Ingeotec at DA-VINCIS: Bag-of-Words Classifiers

IberLEF 2023, September 2023, Jaén, Spain

Mario Graff

INFOTEC

Daniela Moctezuma

CentroGEO

Eric S. Téllez

INFOTEC

Sabino Miranda-Jiménez

INFOTEC

INGEOTEC research group

GitHub: https://github.com/INGEOTEC
WebPage: https://ingeotec.github.io/

Introduction

Violence is a serious problem that can have a devastating impact on individuals and communities.

In some cases, the virtual world is prone to aggressive expressions and insults, among other violent expressions.

The DA-VINCIS Task at IberLEF 2023

An open challenge to develop multimodal models to detect violent incidents on Twitter. The task has two tracks:

violent event identification and
violent event category recognition.

This presentation describes our solution system for the (i) track using only text-based features. More particularly, we used our EvoMSA framework (Graff et al. 2020).

Our appproach

Since we focus on text messages, violent event identification can be seen as a text classification task.

Given the content of a tweet written in natural language, our model must identify whenever a violent event is mentioned.

Our approach: EvoMSA 2.0

Our representations

Sparse bag of words (SBOW)
Dense bag of words (DBOW)

Sparse bag of words

The text is preprocessed and tokenized, then each token \(t\) is associated with a vector \(\mathbf{v_t} \in \mathbb R^d\) where the \(i\)-th component, i.e., \(\mathbf{v_t}_i\), contains the Inverse-Document-Frequency (IDF) value of the token \(t\) and \(\forall_{j \neq i} \mathbf{v_t}_j=0\).

The set of vectors \(\mathbf V = \{ \mathbf v_t \}\) corresponds to the vocabulary, and there are \(|\mathbf V| = d\) different tokens in the vocabulary.

A text is represented by the sequence of its tokens, i.e., \((t_1, t_2, \ldots)\). The text is then vectorized as:

\[ \textsf{sbow}(\text{some text}) = \textsf{sbow}((t_1, t_2, \ldots)) = \frac{\sum_t \mathbf{v_t}}{\lVert \sum_t \mathbf{v_t} \rVert} \]

SBoW

Dense bag of words

In contrast to SBOW, the dense embeddings come from associating each component to the decision value of a text classifier (e.g., based on SBOW) pre-trained on a different collection of tweets.

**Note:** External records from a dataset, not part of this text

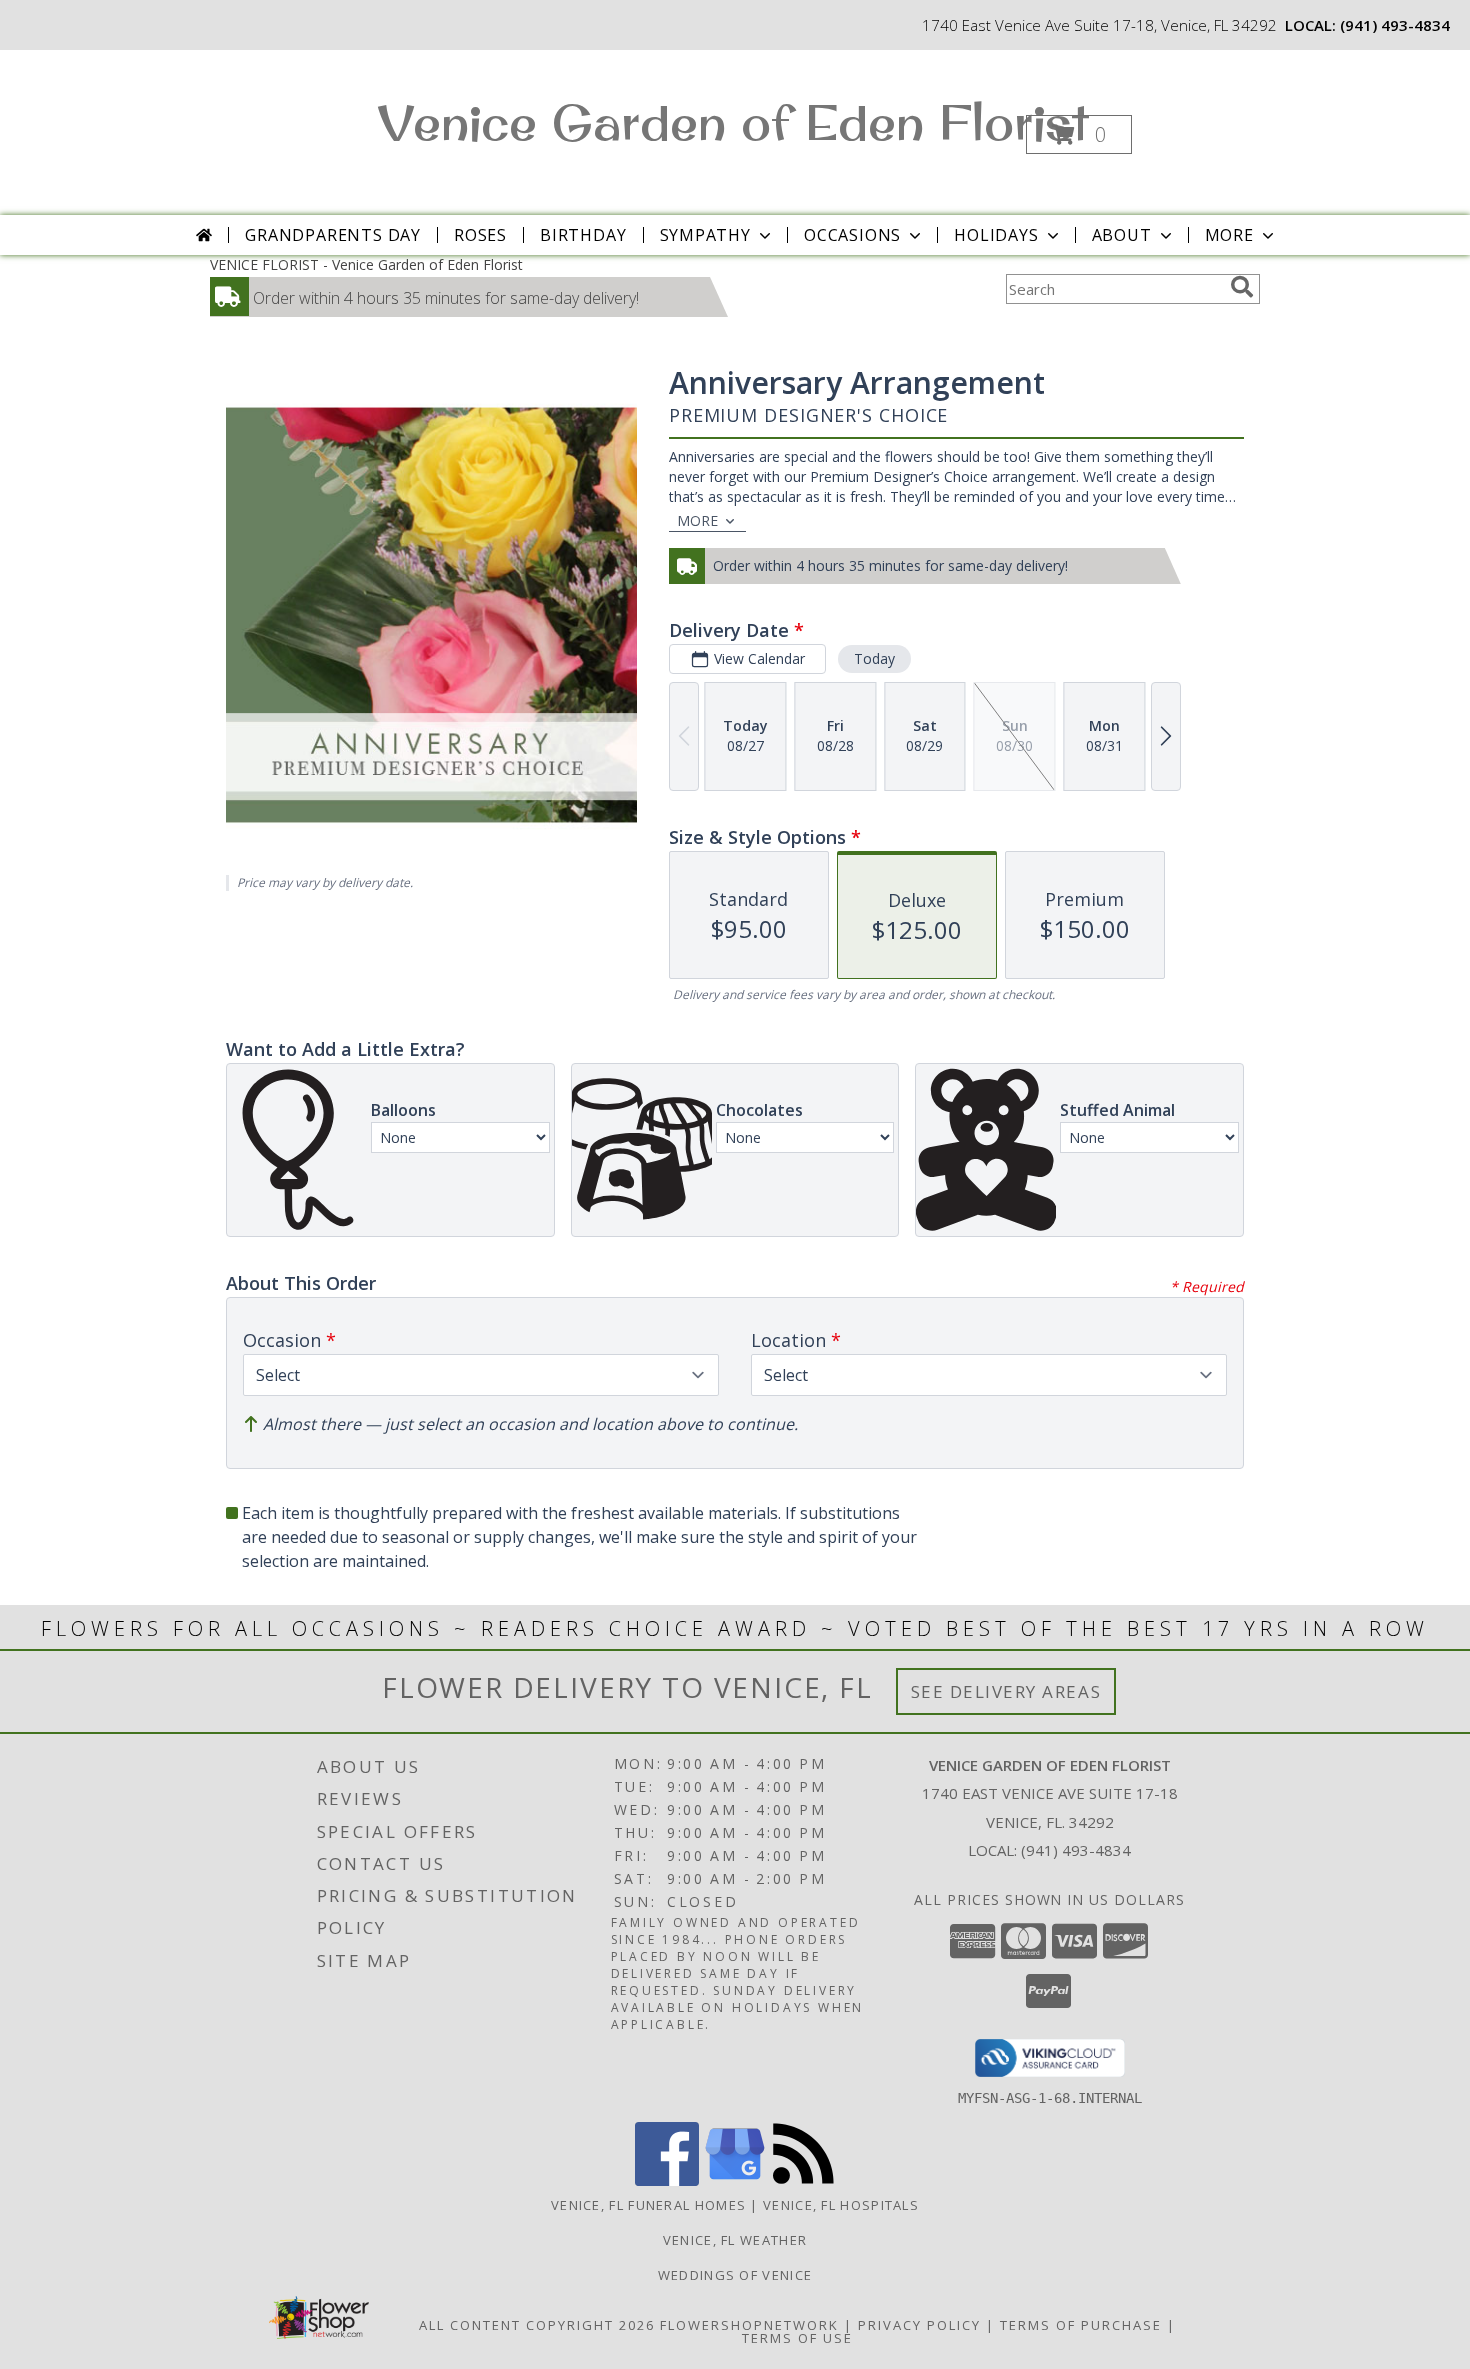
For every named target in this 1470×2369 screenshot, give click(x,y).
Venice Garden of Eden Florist (733, 121)
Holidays (996, 235)
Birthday (583, 235)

Without loss of generality, it is assumed that there are \(M\) labeled datasets, each one contains a binary text classification problem.

Construction of the DBOW

For each of these \(M\) binary text classification problems, a SBOW-based classifier is built using a pre-trained SBOW representation and a linear Support Vector Machine (SVM) as the classifier. Consequently, there are \(M\) binary text classifiers, i.e., \((c_1, c_2, \ldots, c_M)\). Additionally, the decision function of \(c_i\) is a value where the sign indicates the class.

The text representation is the vector obtained by concatenating the decision functions of the \(M\) classifiers and then normalizing the vector to have unitary norm.

Construction (continued…)

A text \(x\) is represented with vector \(\mathbf{x^{'}} \in \mathbb R^M\) where the value \(\mathbf{x^{'}}_i\) corresponds to the decision function of \(c_i\). Given that the classifier \(c_i\) is a linear SVM, the decision function corresponds to the dot product between the input vector and the weight vector \(\mathbf w_i\) plus the bias \(\mathbf w_{i_0}\), where the weight vector and the bias are the parameters of the classifier.

Construction (continued…)

That is, the value \(\mathbf{x^{'}}_i\) corresponds to

\[ \mathbf{x^{'}}_i = \mathbf w_i \cdot \frac{\sum_t \mathbf{v_t}}{\lVert \sum_k \mathbf{v_k} \rVert} + \mathbf w_{i_0}, \]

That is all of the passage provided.